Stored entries
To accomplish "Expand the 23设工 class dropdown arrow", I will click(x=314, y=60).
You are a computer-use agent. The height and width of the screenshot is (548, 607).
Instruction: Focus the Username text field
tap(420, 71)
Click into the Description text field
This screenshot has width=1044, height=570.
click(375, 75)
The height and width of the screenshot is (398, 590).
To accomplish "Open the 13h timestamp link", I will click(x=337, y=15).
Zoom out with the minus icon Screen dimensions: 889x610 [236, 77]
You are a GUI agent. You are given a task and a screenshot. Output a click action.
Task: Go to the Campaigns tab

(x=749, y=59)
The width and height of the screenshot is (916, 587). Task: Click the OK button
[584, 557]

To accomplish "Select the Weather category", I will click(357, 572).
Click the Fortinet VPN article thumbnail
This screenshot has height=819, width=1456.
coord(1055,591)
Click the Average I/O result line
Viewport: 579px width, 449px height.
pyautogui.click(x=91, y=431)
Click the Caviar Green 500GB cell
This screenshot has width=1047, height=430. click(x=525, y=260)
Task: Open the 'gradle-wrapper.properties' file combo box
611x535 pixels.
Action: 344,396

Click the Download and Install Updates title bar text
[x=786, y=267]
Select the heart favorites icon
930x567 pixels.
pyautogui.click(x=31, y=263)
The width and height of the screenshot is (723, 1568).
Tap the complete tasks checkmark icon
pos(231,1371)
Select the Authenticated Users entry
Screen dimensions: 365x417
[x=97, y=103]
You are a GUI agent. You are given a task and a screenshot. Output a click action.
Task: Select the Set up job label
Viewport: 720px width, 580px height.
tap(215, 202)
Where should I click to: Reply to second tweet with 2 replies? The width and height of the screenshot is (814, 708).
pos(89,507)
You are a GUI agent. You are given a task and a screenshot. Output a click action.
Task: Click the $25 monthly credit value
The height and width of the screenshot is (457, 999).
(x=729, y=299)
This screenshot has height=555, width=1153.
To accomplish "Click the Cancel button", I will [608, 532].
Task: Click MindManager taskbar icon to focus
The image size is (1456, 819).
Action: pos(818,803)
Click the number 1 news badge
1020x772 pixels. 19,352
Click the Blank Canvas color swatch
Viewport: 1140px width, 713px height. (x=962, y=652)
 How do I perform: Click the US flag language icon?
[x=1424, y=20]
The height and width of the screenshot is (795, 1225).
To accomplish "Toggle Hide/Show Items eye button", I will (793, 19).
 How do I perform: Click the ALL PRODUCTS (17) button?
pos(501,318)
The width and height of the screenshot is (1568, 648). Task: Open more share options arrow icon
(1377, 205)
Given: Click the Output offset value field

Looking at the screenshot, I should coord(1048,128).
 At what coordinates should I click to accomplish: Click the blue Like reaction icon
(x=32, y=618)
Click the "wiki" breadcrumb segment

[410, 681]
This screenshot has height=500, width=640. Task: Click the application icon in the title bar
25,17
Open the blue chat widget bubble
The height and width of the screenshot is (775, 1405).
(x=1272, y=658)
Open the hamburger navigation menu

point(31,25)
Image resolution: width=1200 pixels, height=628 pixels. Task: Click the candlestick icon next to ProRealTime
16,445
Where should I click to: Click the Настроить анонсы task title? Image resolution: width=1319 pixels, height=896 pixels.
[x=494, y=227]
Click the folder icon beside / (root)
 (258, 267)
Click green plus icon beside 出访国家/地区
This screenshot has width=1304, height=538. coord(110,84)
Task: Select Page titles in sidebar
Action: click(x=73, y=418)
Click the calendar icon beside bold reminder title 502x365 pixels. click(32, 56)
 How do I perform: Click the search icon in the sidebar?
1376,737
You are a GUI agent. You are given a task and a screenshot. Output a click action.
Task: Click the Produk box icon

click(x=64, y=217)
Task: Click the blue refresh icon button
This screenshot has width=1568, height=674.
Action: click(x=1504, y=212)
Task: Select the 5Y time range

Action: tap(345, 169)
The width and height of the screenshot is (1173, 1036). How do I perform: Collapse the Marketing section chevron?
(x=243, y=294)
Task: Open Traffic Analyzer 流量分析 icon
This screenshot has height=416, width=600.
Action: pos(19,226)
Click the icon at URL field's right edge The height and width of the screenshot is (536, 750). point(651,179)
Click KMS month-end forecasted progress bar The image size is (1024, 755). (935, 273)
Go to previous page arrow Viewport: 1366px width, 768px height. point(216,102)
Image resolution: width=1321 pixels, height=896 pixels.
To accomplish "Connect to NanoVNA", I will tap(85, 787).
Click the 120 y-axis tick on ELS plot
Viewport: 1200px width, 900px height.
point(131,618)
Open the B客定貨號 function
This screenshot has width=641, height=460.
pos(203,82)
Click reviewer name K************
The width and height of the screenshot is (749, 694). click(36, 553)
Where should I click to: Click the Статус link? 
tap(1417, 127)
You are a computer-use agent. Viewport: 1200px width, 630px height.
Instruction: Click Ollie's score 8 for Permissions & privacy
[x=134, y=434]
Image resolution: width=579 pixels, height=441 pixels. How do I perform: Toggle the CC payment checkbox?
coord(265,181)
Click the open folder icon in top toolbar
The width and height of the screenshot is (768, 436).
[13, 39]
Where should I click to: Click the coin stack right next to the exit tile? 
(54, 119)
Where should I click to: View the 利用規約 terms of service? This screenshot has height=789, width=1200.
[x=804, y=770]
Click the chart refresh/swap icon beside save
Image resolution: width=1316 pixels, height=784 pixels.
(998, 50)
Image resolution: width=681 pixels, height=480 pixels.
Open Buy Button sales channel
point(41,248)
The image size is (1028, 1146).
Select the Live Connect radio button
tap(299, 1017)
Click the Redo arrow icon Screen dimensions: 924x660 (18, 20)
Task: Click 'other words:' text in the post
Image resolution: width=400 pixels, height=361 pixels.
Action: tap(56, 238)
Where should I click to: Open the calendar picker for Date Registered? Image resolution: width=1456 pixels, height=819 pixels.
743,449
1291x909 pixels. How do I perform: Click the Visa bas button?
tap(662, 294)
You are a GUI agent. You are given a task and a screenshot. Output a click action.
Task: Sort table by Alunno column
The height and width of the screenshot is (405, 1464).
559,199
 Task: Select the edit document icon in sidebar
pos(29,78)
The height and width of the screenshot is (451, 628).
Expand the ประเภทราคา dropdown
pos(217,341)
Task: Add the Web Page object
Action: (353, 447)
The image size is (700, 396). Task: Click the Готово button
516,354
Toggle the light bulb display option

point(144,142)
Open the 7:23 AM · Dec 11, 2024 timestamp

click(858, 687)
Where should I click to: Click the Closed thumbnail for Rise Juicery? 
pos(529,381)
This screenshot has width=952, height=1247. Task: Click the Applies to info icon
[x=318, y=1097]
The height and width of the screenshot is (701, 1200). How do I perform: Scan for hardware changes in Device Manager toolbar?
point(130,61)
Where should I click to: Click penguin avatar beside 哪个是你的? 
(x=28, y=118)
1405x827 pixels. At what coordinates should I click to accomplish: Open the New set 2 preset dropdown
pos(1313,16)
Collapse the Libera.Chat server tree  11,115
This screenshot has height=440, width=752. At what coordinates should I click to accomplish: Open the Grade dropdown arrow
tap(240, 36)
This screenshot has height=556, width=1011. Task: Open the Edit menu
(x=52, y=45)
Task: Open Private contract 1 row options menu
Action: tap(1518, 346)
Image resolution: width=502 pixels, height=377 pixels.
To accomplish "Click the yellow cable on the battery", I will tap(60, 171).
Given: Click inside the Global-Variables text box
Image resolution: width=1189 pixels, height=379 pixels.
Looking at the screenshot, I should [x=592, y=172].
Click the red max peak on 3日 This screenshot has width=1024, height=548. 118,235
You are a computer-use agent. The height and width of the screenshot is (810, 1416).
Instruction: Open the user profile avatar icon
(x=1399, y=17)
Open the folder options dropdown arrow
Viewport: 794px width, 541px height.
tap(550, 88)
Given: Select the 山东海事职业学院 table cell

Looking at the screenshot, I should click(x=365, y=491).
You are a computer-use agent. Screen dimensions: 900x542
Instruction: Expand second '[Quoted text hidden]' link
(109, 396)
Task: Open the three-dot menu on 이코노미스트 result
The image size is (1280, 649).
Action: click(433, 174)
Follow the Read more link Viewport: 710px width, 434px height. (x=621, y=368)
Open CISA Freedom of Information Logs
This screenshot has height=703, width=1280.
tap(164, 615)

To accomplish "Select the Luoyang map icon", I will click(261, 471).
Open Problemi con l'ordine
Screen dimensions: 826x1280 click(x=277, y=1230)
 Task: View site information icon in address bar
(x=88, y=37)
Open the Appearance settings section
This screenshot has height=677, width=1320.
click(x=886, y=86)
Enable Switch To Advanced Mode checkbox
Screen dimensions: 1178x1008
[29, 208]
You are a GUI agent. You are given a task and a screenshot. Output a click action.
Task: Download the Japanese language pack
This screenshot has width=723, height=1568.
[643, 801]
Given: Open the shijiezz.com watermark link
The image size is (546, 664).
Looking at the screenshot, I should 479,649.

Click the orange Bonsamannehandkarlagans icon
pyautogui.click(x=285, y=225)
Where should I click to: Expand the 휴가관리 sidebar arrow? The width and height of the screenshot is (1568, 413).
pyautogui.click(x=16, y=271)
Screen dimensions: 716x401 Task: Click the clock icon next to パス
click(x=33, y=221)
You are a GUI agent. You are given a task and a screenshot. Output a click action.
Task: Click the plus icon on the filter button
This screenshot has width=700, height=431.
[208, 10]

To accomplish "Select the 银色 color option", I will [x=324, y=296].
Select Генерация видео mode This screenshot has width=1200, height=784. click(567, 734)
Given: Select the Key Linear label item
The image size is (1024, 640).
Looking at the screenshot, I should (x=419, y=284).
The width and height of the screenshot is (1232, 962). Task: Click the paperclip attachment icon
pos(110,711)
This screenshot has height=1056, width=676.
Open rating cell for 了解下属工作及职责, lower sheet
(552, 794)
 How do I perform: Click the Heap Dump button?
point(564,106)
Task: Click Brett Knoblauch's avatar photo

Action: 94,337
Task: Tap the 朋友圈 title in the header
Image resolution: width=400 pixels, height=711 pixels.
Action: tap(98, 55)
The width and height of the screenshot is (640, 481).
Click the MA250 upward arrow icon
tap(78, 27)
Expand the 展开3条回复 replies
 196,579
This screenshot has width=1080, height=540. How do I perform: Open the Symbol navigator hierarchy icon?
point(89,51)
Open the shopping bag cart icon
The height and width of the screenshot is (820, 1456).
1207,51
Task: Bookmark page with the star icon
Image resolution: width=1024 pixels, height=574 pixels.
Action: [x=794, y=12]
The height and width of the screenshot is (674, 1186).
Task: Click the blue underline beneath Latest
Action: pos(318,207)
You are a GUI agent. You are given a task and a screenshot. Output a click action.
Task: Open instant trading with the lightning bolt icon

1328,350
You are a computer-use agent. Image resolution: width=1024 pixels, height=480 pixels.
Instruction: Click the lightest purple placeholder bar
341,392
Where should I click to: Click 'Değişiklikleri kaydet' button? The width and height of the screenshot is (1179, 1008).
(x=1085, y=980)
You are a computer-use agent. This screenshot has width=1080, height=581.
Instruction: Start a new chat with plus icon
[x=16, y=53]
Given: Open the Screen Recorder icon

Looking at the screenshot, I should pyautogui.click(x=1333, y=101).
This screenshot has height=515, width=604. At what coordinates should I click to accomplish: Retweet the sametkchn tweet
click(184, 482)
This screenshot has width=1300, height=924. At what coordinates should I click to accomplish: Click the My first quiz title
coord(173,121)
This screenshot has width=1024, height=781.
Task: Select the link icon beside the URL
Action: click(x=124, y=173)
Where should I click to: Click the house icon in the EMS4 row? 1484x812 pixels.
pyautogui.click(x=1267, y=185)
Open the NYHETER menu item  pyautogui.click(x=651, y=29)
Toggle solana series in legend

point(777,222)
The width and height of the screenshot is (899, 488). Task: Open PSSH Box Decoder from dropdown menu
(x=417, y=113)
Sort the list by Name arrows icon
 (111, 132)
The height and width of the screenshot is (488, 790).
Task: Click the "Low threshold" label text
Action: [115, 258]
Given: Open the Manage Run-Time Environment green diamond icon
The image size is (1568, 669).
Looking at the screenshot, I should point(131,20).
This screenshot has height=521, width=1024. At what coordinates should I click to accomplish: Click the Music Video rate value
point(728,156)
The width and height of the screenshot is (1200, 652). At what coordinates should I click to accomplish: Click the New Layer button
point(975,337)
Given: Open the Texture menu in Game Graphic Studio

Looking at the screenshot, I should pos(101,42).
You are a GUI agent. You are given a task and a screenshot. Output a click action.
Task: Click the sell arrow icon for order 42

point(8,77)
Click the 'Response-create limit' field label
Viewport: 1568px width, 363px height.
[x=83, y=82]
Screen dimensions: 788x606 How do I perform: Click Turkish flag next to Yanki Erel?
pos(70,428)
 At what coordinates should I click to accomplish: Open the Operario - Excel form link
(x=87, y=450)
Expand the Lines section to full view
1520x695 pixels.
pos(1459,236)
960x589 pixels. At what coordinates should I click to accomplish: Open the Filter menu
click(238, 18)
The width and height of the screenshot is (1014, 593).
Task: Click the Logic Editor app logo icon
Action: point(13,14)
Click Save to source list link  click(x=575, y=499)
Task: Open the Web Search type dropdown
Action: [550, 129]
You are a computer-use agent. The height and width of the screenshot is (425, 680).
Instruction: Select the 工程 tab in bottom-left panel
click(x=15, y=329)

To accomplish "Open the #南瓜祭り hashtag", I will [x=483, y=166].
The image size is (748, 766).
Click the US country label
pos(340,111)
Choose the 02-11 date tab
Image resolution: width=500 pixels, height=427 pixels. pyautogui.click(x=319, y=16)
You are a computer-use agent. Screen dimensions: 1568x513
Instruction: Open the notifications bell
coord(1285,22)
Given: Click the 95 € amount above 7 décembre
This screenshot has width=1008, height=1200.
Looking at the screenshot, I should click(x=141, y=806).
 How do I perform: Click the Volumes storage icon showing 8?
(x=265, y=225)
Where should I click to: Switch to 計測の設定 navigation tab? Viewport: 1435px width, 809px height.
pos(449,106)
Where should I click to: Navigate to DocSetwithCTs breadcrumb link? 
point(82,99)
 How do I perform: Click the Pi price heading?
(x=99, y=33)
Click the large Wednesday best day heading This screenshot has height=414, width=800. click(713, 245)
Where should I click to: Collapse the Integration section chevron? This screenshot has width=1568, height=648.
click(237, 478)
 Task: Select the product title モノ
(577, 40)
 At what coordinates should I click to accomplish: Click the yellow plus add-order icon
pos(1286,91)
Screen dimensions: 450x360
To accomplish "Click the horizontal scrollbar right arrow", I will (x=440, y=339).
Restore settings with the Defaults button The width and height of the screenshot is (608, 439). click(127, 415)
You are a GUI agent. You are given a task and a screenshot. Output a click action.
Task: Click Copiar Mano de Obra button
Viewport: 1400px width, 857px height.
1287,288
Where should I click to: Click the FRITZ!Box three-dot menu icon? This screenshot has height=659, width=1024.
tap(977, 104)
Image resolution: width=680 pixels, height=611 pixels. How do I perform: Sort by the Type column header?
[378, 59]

REQUIRED WORK
Review the preceding data and report every line that includes the string "settings".

TASK OUTPUT
Open the Appearance settings section
Restore settings with the Defaults button The width and height of the screenshot is (608, 439). click(127, 415)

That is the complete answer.